È delicatissimo, il tema. Va pensato – se si vuole, ovviamente – e studiato un sistema di “piccole tariffe” per avere accesso a porzioni di territorio, per un parcheggio ovvero per una bella area attrezzata. Difficilissimo. I social si dividono su questo, troppo e comunque. Ma di certo studiare un sistema di regolazione dei flussi è necessario. A oggi non abbiamo, nei territori montani del Piemonte, nelle valli alpine e appenniniche, un’offerta organizzata. Manco sappiamo quante auto salgono nelle valli ogni sabato e ogni domenica… e pensare che basterebbero due sensori all’ingresso della valle. Per capire chi va su e chi scende. Anche l’osservatorio su flussi e spesa è da rivedere. L’altra sera non sono riuscito a trovare, per un collega giornalista, il valore del turismo nelle aree montane piemontesi e italiane. Siamo carenti, inoltre, su famiglie e terza età. Quando anni fa con Uncem avevamo inventato i cataloghi “A scuola di montagna” (bambini e ragazzi, studenti) e “Montagna per tutti” (terza età e famiglie) volevamo appunto darci un’organizzazione migliore. Far incontrare domanda e offerta evitando che i centri estivi torinesi scegliessero solo le piscine e i centri per anziani solo Rimini e Gatteo Mare. Restano sul tavolo quelle opportunità. Lo sa bene il Consigliere comunale di Torino Francesco Tresso che ne ha anche fatto una interrogazione relativa ai rapporti tra Torino e le sue valli. Si riuscirà a riprendere il percorso di “Torino città delle Alpi”? Difficile dirlo. Lo auspichiamo, come Uncem, con fiducia e determinazione.

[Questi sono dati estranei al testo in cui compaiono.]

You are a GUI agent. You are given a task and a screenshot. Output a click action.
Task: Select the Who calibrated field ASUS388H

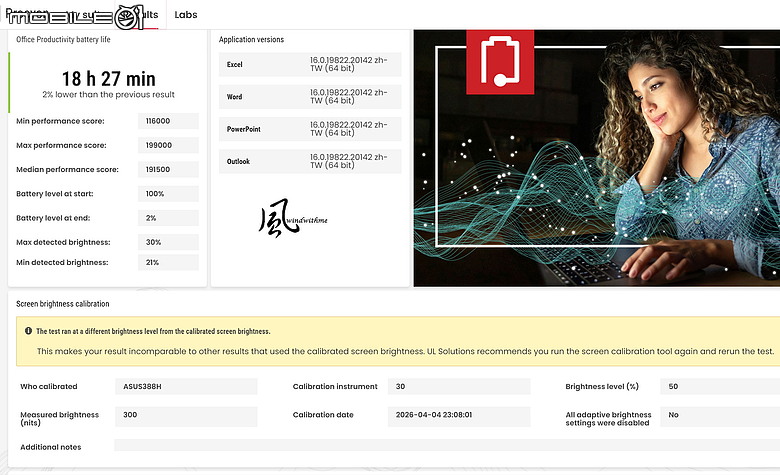tap(186, 386)
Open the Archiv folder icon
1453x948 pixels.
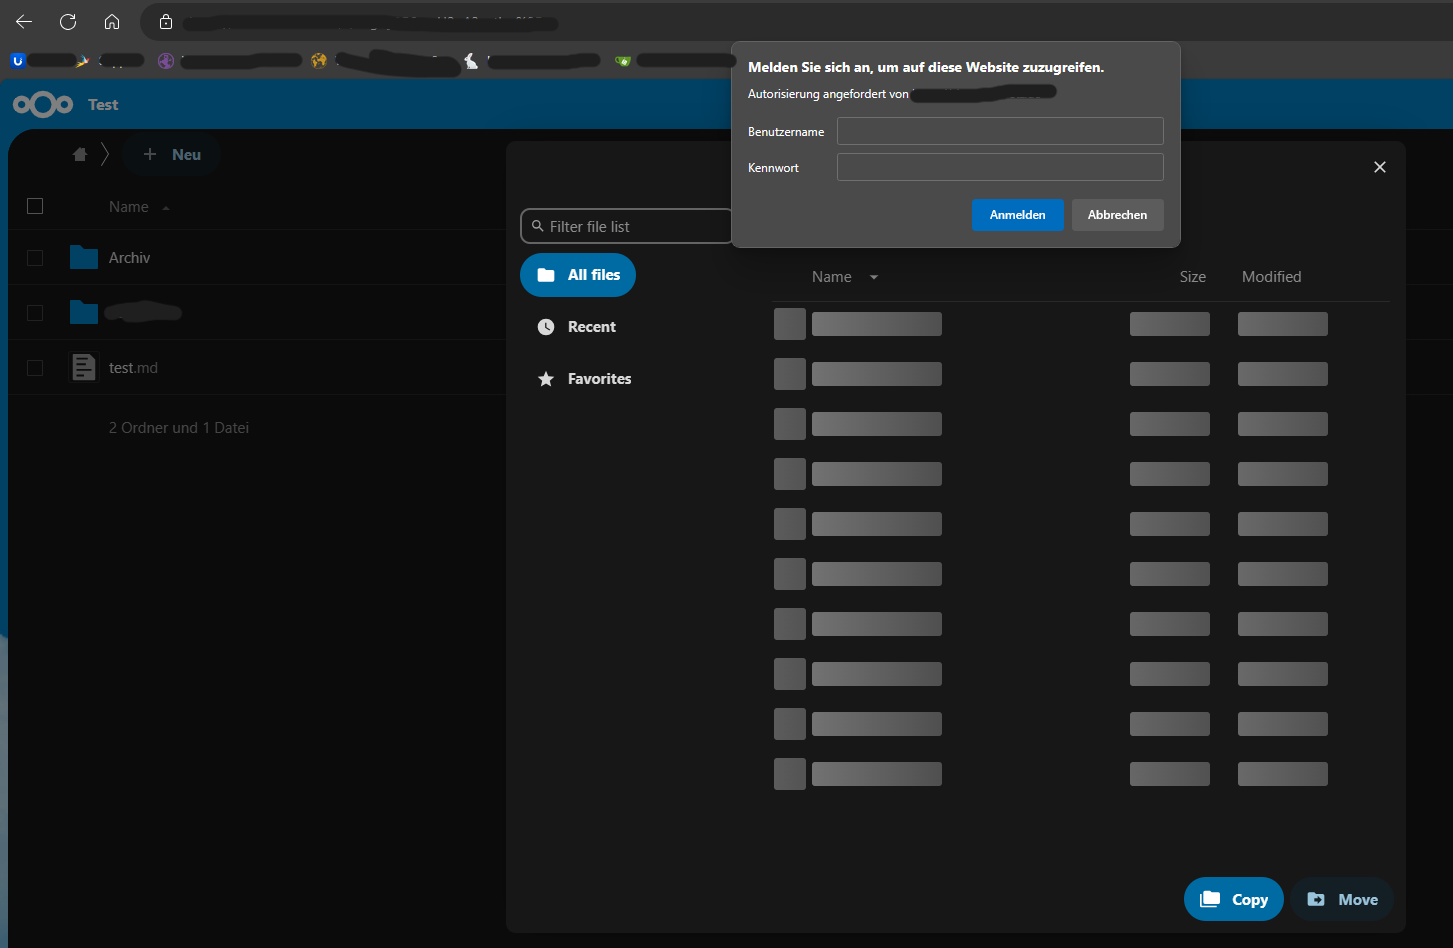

Ma ora, di fronte a territori che si interrogano sull’introdurre o meno delle tariffe per parcheggi, strade, aree verdi attrezzate, ripetiamo che tutto va fatto senza demagogia e retorica, sulla base di esperienze già in essere, grazie a un confronto che superi i confini amministrativi e veda insieme nell’analisi più Comuni riuniti. Va fatto pensando e pianificando, individuando le soluzioni confrontandosi, enti pubblici e imprese del territorio.

La Montagna non ha prezzo. Non c’è un prezzo per la montagna. Ma contribuire con un acquisto nei negozi del borgo (“Compra in valle, il tuo paese vivrà”, 10 euro per tutti i turisti, per ciascun fruitore, per tutti gli escursionisti, ogni giorno, a ogni gita!), oppure con una “striscia blu” pagata pochi euro per una giornata, con pochi euro per un servizio di spazio allestito e manutenuto, non è certo un abuso di chi sta lassù e che – come al mare o in città – può delimitare (i Comuni o le Unioni montane di Comuni, ovvero le Comunità montane) alcuni spazi e renderli a pagamento, con tariffe smart e con una fruizione sensata e regolata. Non tutto è gratis. E qualche pezzo di montagna può vedere l’attivazione di un ticket modesto e accessibile, grazie a un confronto tra territori – Sindaci, imprese, operatori – che ripensano se stessi e come essere più forti, competitivi.